私がエジプトのカイロに住んでいた90年代、「おしん」(英語吹き替え/アラビア語字幕)が放送されていた。夜9,10時だったように思う。

特に真夏のその時間といえば、子供も女性も外に出てきて、サッカーを遊んだり夕涼みをする時間だ。

(エジプトではラマダーン中を除き、晩御飯もこの時間帯。晩御飯を夜6時や7時にとるというのは聞いたことがない)

が、いつもなら大勢が外に出てくる夜9,10時にピタッとオバチャンたちが姿を現さなくなる現象がおきたのだ。みんな「おしん」を家で見ているからだった。


エジプトでは、「おしん」人気といったら、それはもう言葉に表せないほど凄まじかった。

私が初めてエジプトに降り立った時も、国際空港の入国審査で、「おしんは今どうしているんだ?」と聞かれたほどだったし。

山形の貧しい農村に生まれたおしんが様々な苦難にもめげず生きていくストーリーは、エジプト人の、特にオバチャン世代の胸を強く打ち、エジプトの国中でおしん旋風が巻き起こった。

私の考察では、エジプトも農業国で貧しい家庭が多く、またおしんの子役女優の顔がどことなくエジプト人ぽい(目が大きいとか)というのも、この国で人気を博した理由じゃないか、と思っている。

「おしん」がエジプトでの放送が始まるやいなや、瞬く間におしんは大ヒット。放送時には本当に街中からオバチャンといおうか、女性たちの姿が一斉に消えた。家から出ないのだ!


「おしん」を見るにあたっての一般的手順は、ドラマの放送開始の10分前にはテレビの前に待機。

なぜ早めにテレビの前に待機するかというと、エジプトのテレビ番組は非常にいい加減で、予定時間きっちりに番組が放送すると限らなかったからだ。

例えば10時スタート予定の番組が、9:57に始まったり10:03に始まったりすることは珍しくなかった。

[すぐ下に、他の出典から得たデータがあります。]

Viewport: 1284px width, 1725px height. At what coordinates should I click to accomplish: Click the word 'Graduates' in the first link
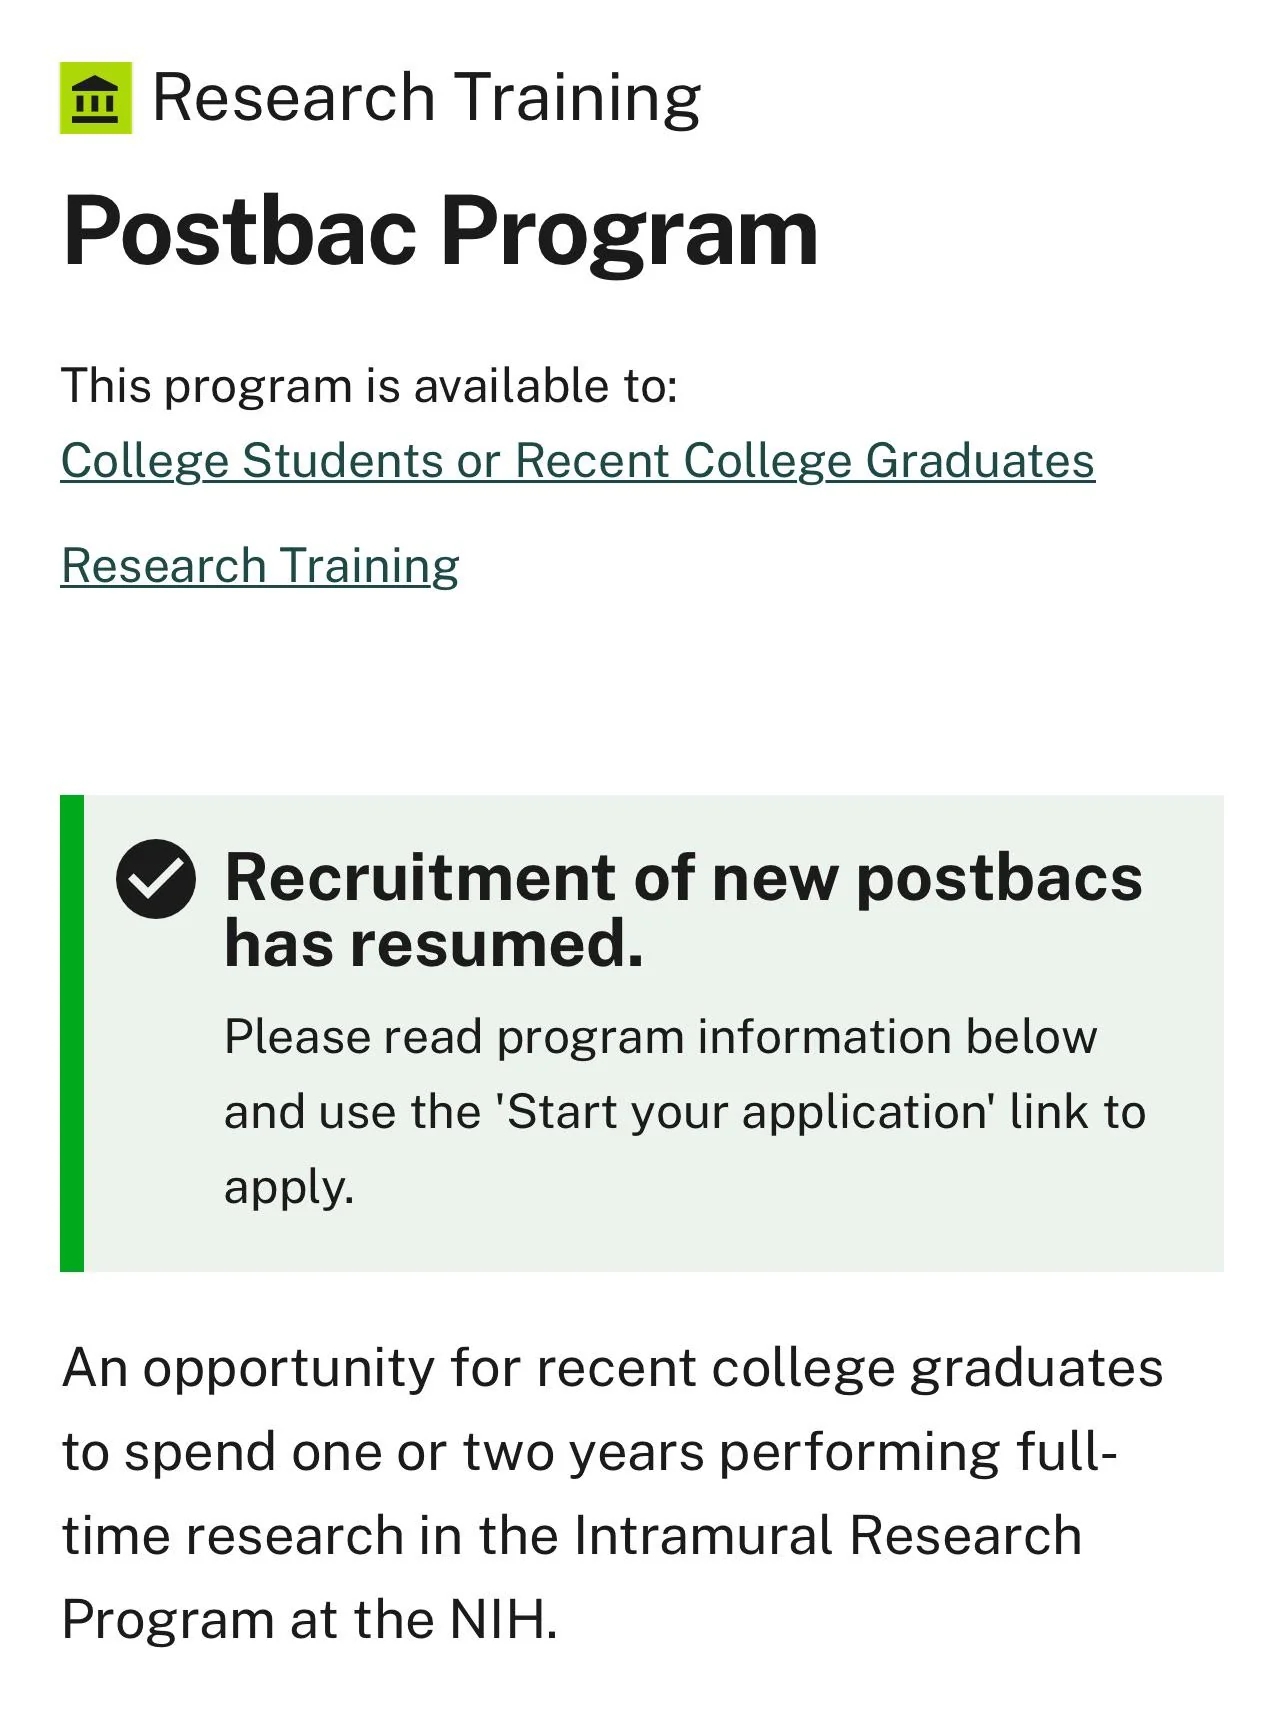979,461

ちなみに突然、予定されていた番組時間に、理由もなく別番組が放送されるということもあった。

そして放送時間内に番組が終わらず、いきなりバッサリと放送中のその番組を切っちゃうということも、検閲漏れの不適切なセクシー映像が流れてしまった時にもバサッとその番組が突然放送停止になるだの、ということもあった。

とにかく、「おしん」は一分でも見逃してはならない。なので予定時間よりも早く始まっても、冒頭から見逃さないように放送開始「予定」時間前にはテレビの前でスタンバイ。

そして必ず手元にはティッシュペーパーを事前に用意。

いざドラマが始まり、幼いおしんが不幸な目にあう場面になると、エジプト人のオバチャンたちは、すぐさまそのティッシュペーパーを一枚二枚、三枚と次々引っ張りオイオイ号泣し鼻をかむ。

実際、「おしん」放送期間中はティッシュペーパーがよく売れたらしい。


停電で「おしん」が放送されなかった時は、大勢のエジプト人がテレビ局前にやってきて抗議した。

贔屓のサッカーチームがボロ負けしても、政府が何か問題をやらかしても、人々がテレビ局に抗議に集まるなんてことはなかった。

だけども「おしん」が放送しなかった時だけは、群集が局にクレームを入れまくったのだ。おしんブーム恐るべし!


「おしん」はエジプトではもはや一大社会現象だった。

だから、日本人女性がエジプトに来るとあちこちで「おしん、おしん」声をかけられ、歩いているだけでモテたものだった!!(90年代はカイロ在住/エジプト観光のアジア人は日本人ばかりだった)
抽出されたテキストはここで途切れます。